I’m developing a javascript spa in vue.js which is going to eventually be a cordova application. As well as a backend api built with lumen.
I’m trying to provide login with facebook and google functionality. I’ve added the laravel socialite package and created a redirect and callback route. Ive created a page in my spa with the login buttons that direct to my api redirect. The user is redirected to facebook’s oauth mechanism I login, the callback routes handle function looks something like this
public function handleProviderCallback($provider)
{
$oauthUser = $this->socialiteManager->with($provider)->stateless()->user();
$userEntity = $this->repository->findOrCreateOauthUser($oauthUser);
$providerEntity = app()
->make('em')
->getRepository('EntitiesSocialProvider')
->findOneBy(['name' => $provider]);
if(is_null($providerEntity))
{
throw new Exception('Oauth Provider not found');
}
$socialAccountEntity = app()
->make('em')
->getRepository('EntitiesSocialSocialAccount')
->findOrCreateSocialAccount($providerEntity, $oauthUser, $userEntity);
$token = $this->auth->fromUser($userEntity);
$resource = $this->item($token)
->transformWith($this->transformer)
->serializeWith(new ArraySerialization())
->toArray();
return $this->showResponse($resource);
}
It basically gets a the oauth user, finds or stores them in the database, finds or stores their social account info,
$token = $this->auth->fromUser($userEntity);
Then authenticates them with JWT issuing a token. Which is then serialised and returned as a json response.
The problem is that the response is given while on the backend application, im never returned back to the javascript SPA.
Instead of returning json I could do some redirect like
return redirect()->to('/some-spa-callback-route');
But should the api be aware of the SPA location? and how will this work when the SPA is ported into cordova, as the mobile application wont have a url?
My thoughts are that A
The social provider should redirect directly to the SPA at which point it should make another request exchanging the authorisation code for a JWT token.
B it redirects to the SPA with a query string containing the token, which doesn’t sound secure.

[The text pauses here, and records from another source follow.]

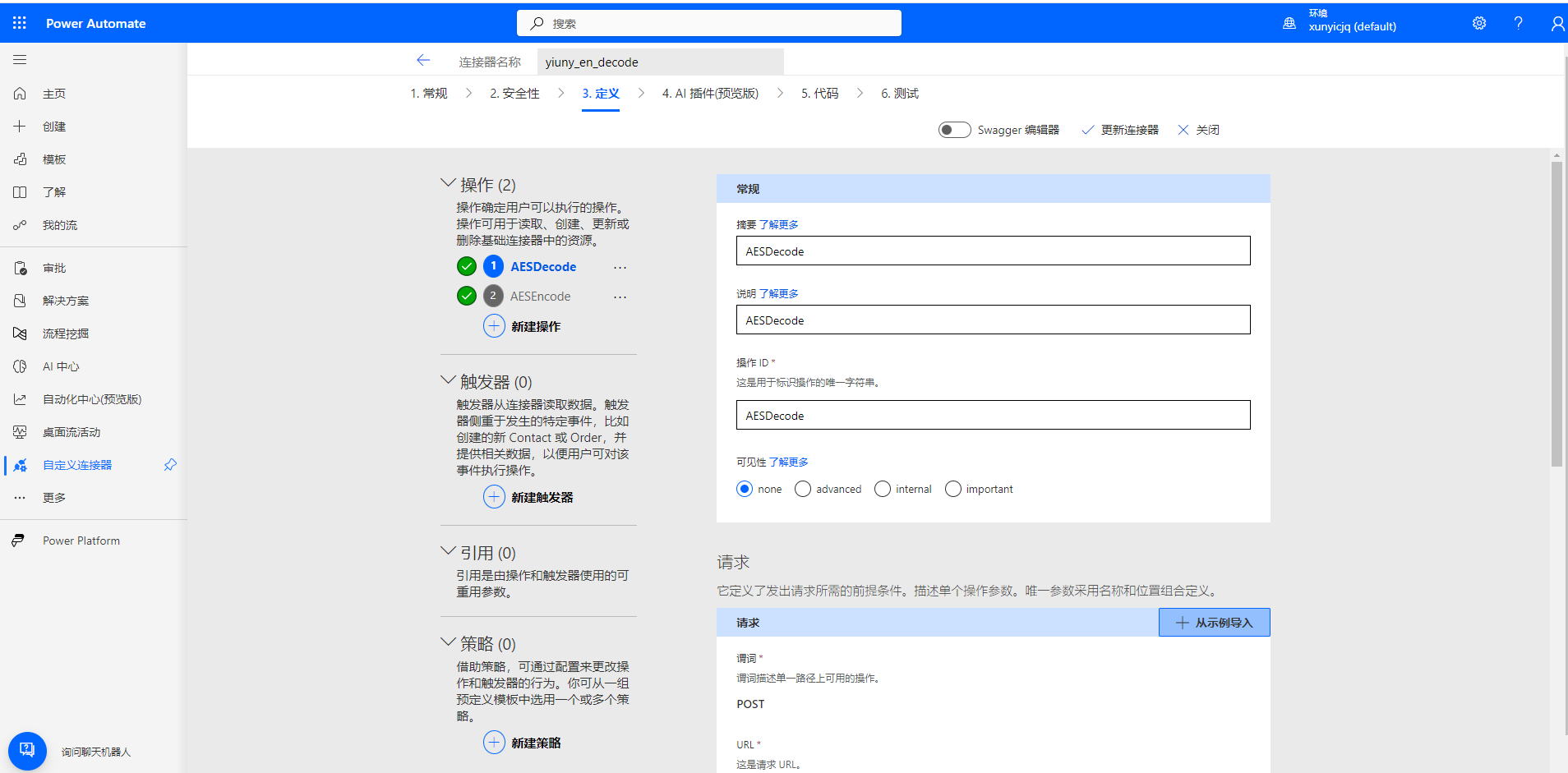Collapse the left navigation hamburger menu

[20, 60]
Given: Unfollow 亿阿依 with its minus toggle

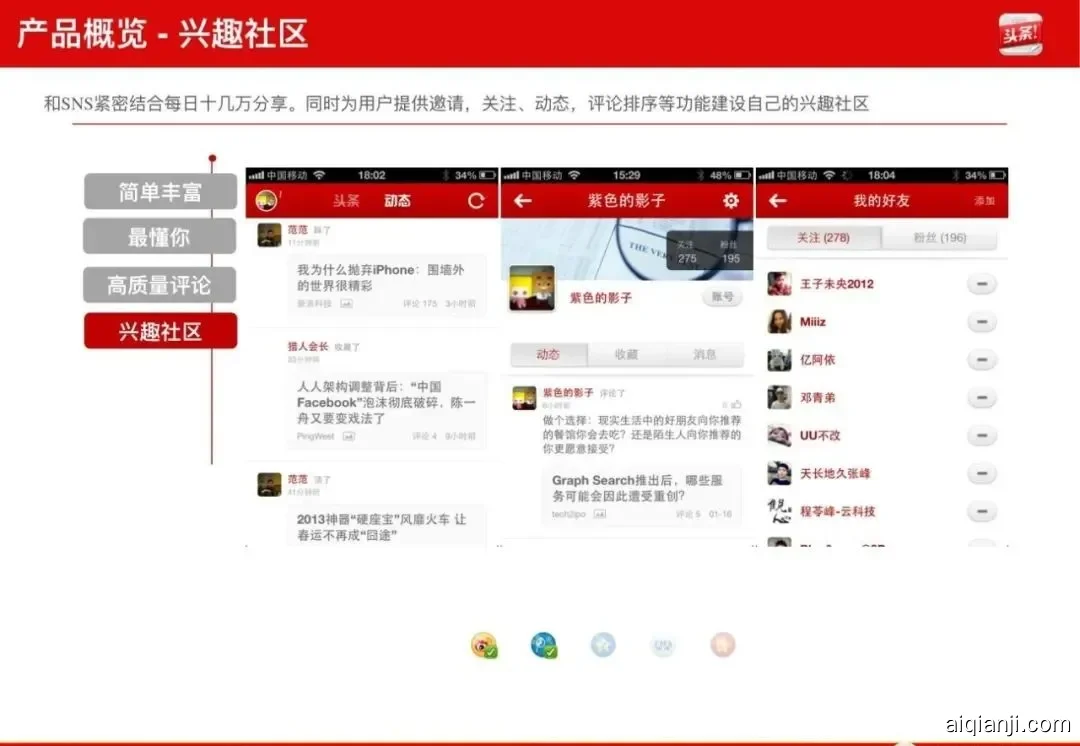Looking at the screenshot, I should (982, 358).
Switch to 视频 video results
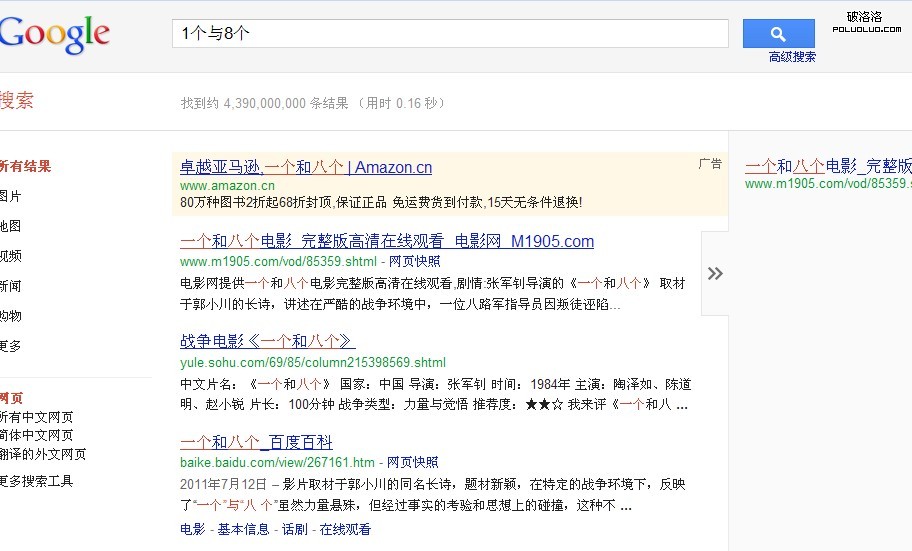This screenshot has height=551, width=912. coord(11,256)
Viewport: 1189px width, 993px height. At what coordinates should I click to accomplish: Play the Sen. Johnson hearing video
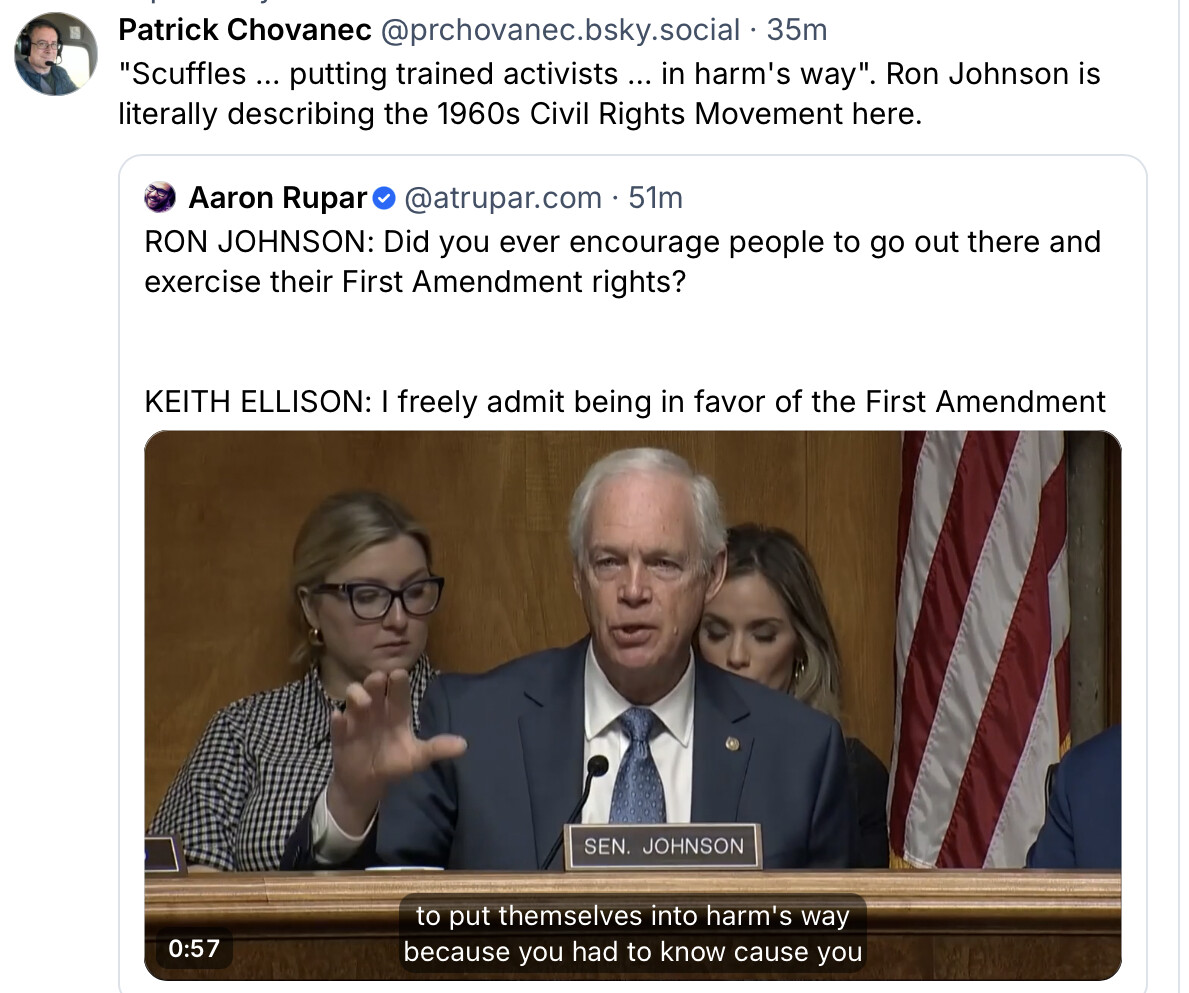(x=632, y=705)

or c sends some type of cookie back.
And I am still confused as to how to actually redirect from my api to a mobile application.
2
Answers
In the end I ended up with the following login flow
User is directed to Oauth provider Oauth provider returns an access token to the client the client sends the access token to my api my api sends a renew request to the Oauth provider the Oauth provider validates the token and returns a new one to my api my api exchanges the access token for a jwt token my api returns the jwt token to the client
In my opinion it is the only correct way to authenticate SPA applications, and it is important to renew the Oauth token the client provides rather than blindly exchanging for a jwt as you can't trust the client, and is better than issuing redirects from the api that isn't very restfull
Instead of dealing with 2 services, your spa should talk to a single auth service in your backend. You register your service as the oauth callback and you handle oauth/jwt as you described. Your auth service can also be the decision point for user (re-)authentication. Since your frontend calls your backend directly, you can now return the json payload back to your web/mobile caller.